L’écrivain et sociologue d’origine algérienne Azouz Begag ne connaît pas la date de naissance de son père, Abboué, en Algérie. En revanche, il n’oubliera pas la date de sa mort, le 7 avril 2002, à Lyon. Pour exorciser la douleur, il en a fait un livre rempli de tristesse, bien sûr, mais aussi d’humour et de tendresse : Le marteau pique-cœur. Il y dresse plusieurs portraits qui s’entremêlent : celui de son père, qui a passé « la moitié de sa vie désarmé dans la misère coloniale en Algérie et l’autre moitié dans le béton armé en France », celui de sa smala (six frères et sœurs), celui de l’Algérie contemporaine et, enfin, le sien. Celui de l’écrivain à succès hésitant entre sa double culture. « Gauloise » et arabe.

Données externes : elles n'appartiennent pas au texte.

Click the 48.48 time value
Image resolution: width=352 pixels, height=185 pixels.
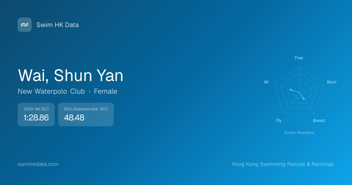pos(74,118)
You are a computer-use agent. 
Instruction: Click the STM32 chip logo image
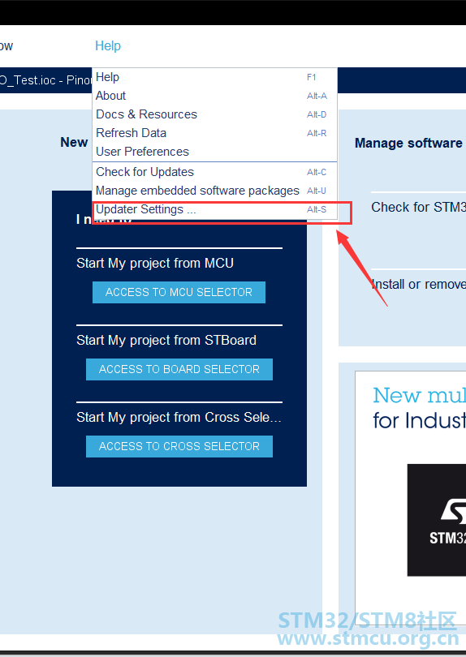(x=436, y=520)
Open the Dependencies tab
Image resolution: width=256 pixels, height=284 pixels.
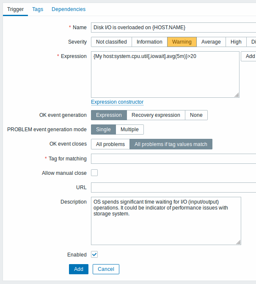(x=69, y=9)
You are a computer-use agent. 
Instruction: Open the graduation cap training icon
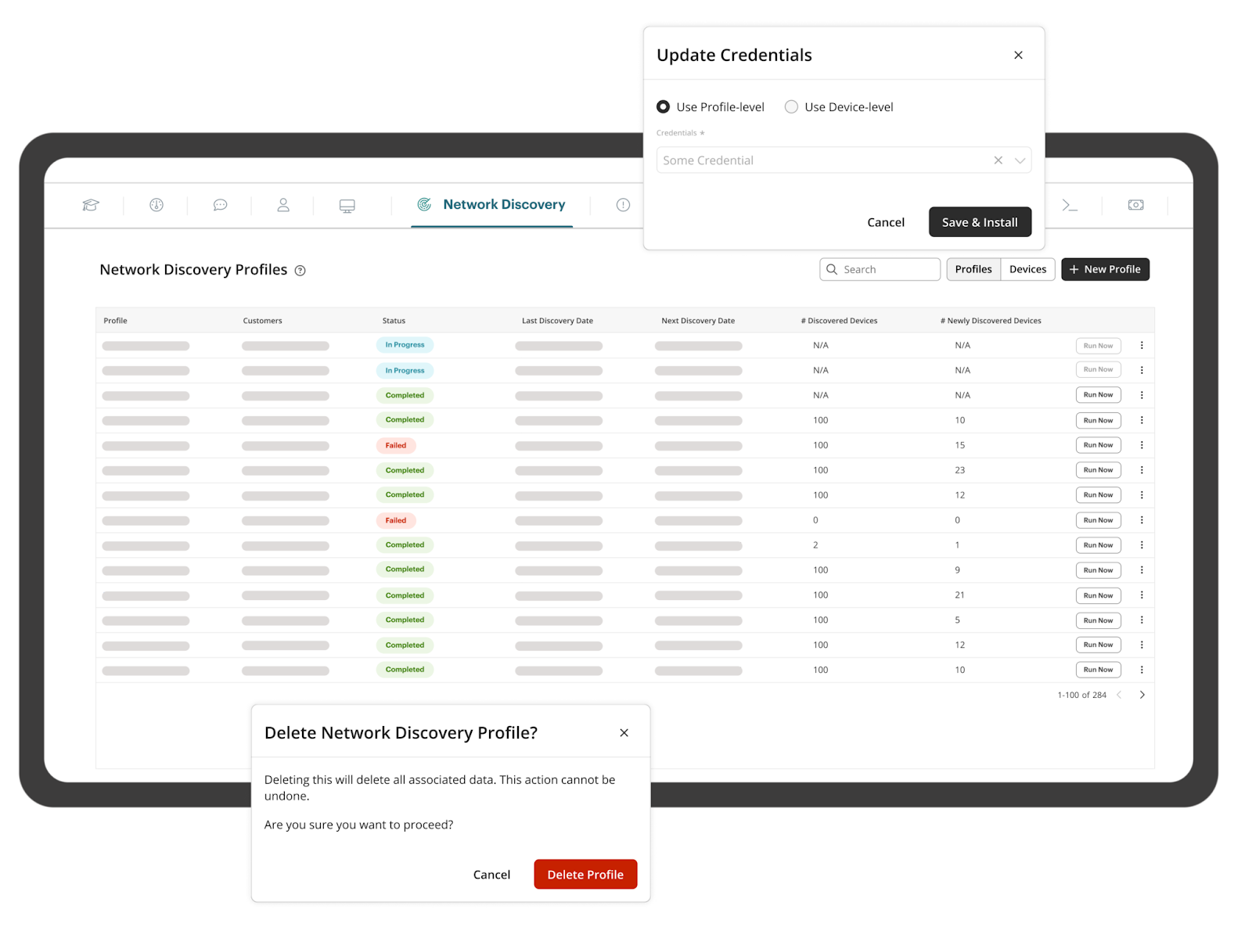coord(91,205)
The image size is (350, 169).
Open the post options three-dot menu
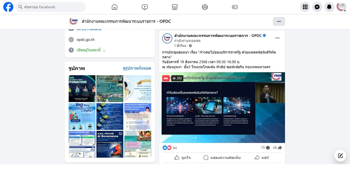(277, 38)
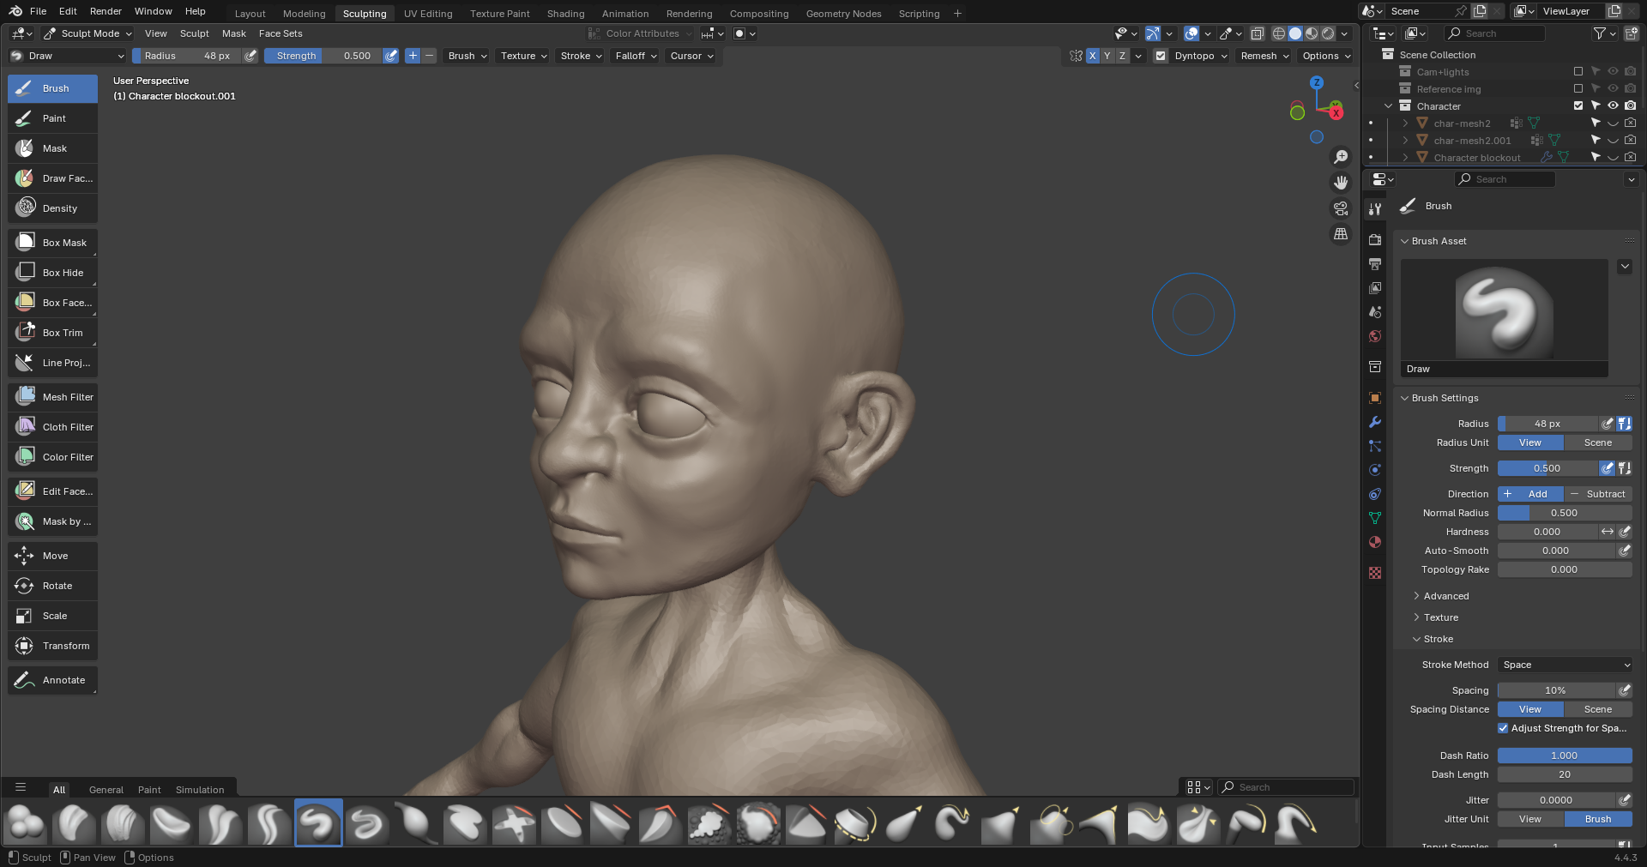
Task: Select the Box Trim tool
Action: (52, 333)
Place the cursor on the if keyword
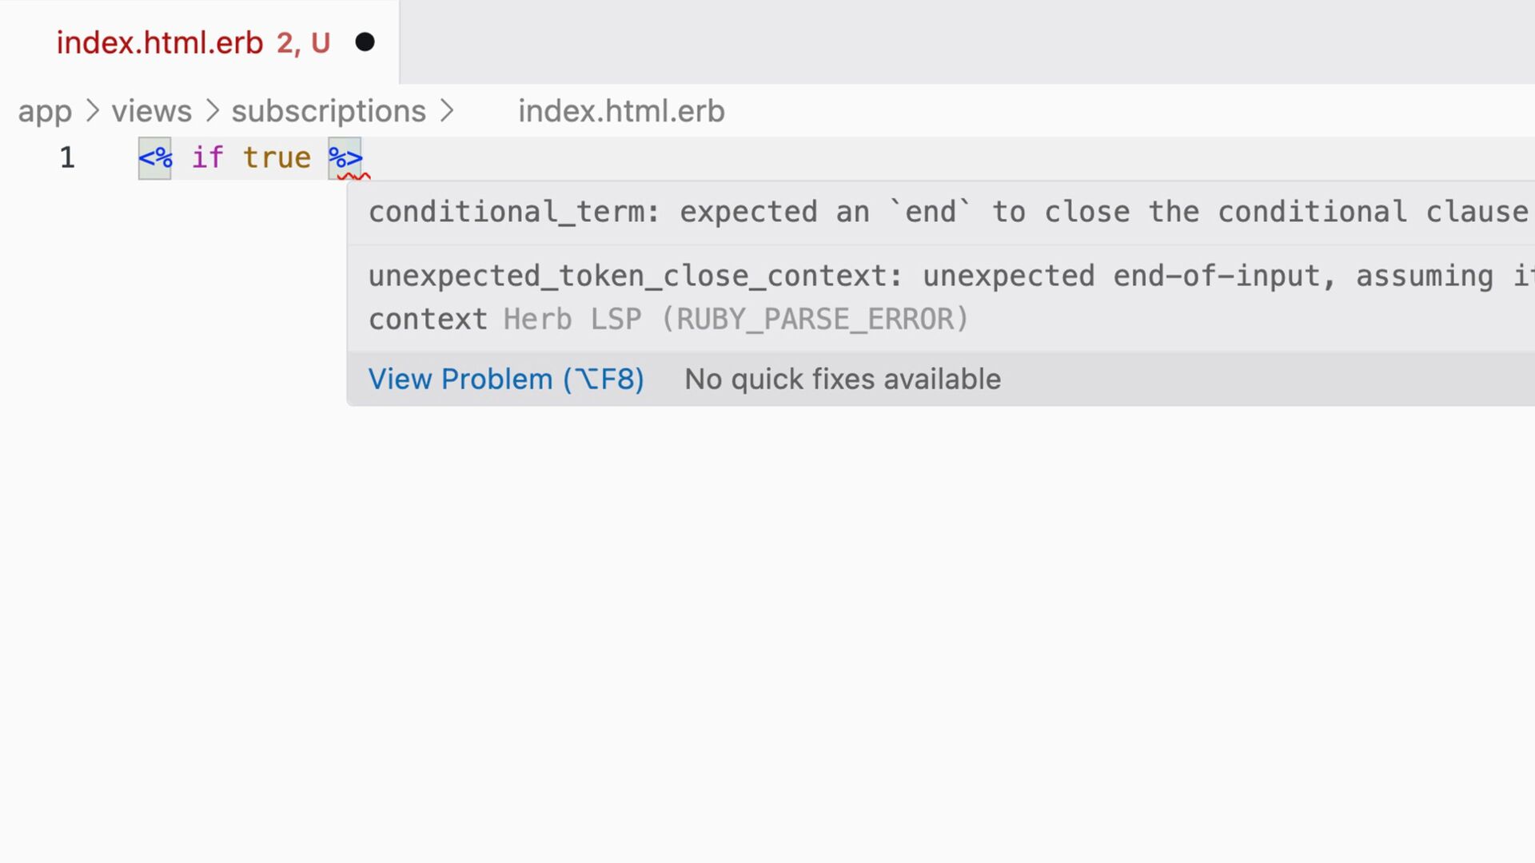1535x863 pixels. [x=207, y=157]
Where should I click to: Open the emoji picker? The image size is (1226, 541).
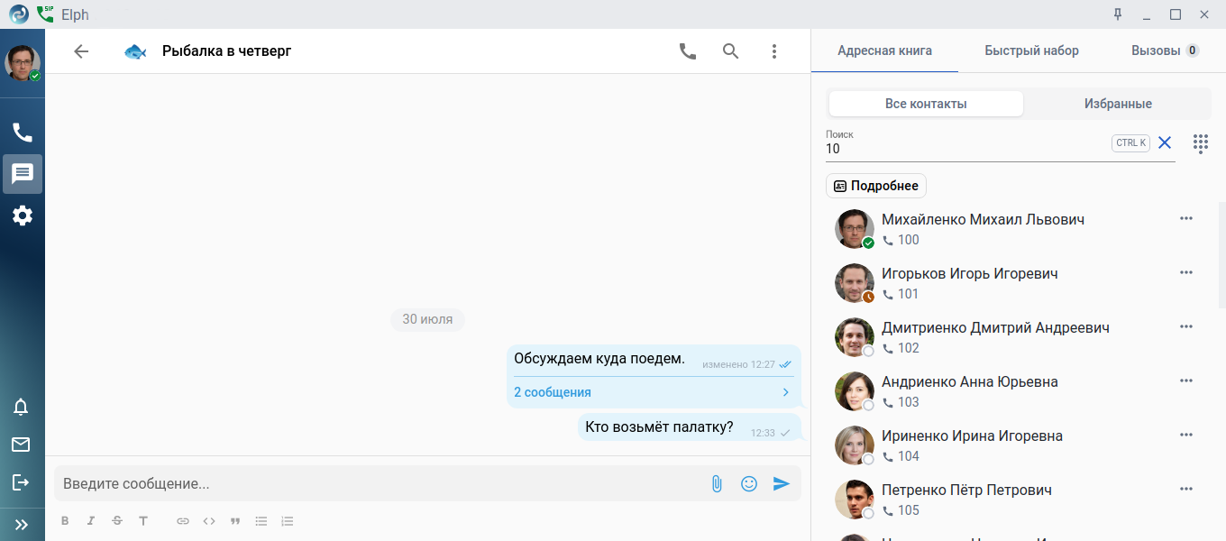[749, 484]
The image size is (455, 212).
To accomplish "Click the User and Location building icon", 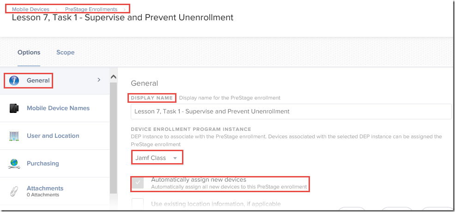I will (x=14, y=136).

Il y égrène ses souvenirs d’enfance, y décrit ses doutes, ses peurs et ses angoisses qui ont comme point d’orgue la disparition du paternel. Un « homme respecté de tous, qui avait été l’un des premiers à quitter le village de la montagne pour aller louer ses bras dans les usines de France et qui, depuis, avait creusé une tranchée où s’étaient engouffrées des centaines de cousins descendant de la même tribu. C’était le Christophe Colomb, le Magellan, le Vasco de Gama, l’Ibn Battuta du douar. Il avait découvert le nouveau monde. Celui des usines, de leurs chaînes, des cadences, des pointeuses, des contremaîtres, des revenus. Celui du BiTiPi et de son taux d’accidents mortels le plus élevé de l’industrie française. »

Retour à Sétif

Azouz Begag arrive quelques minutes trop tard pour recueillir le dernier souffle du patriarche. Son frère lui annonce la nouvelle sur le perron de l’hôpital. D’abord la douleur. « Le monde s’écroula sur ma proue dans un terrible vacarme. Ma vie se creva, le temps compressé pénétrait par tous les compartiments, tandis que Farid surnageait dans les débris, le regard en miettes. » Puis les premières inquiétudes. « Comme il ne savait pas lire, le pauvre, il n’allait pas pouvoir déchiffrer les panneaux d’indication pour trouver l’autoroute du Paradis. C’est à moi qu’il revenait de le conduire à bon port. »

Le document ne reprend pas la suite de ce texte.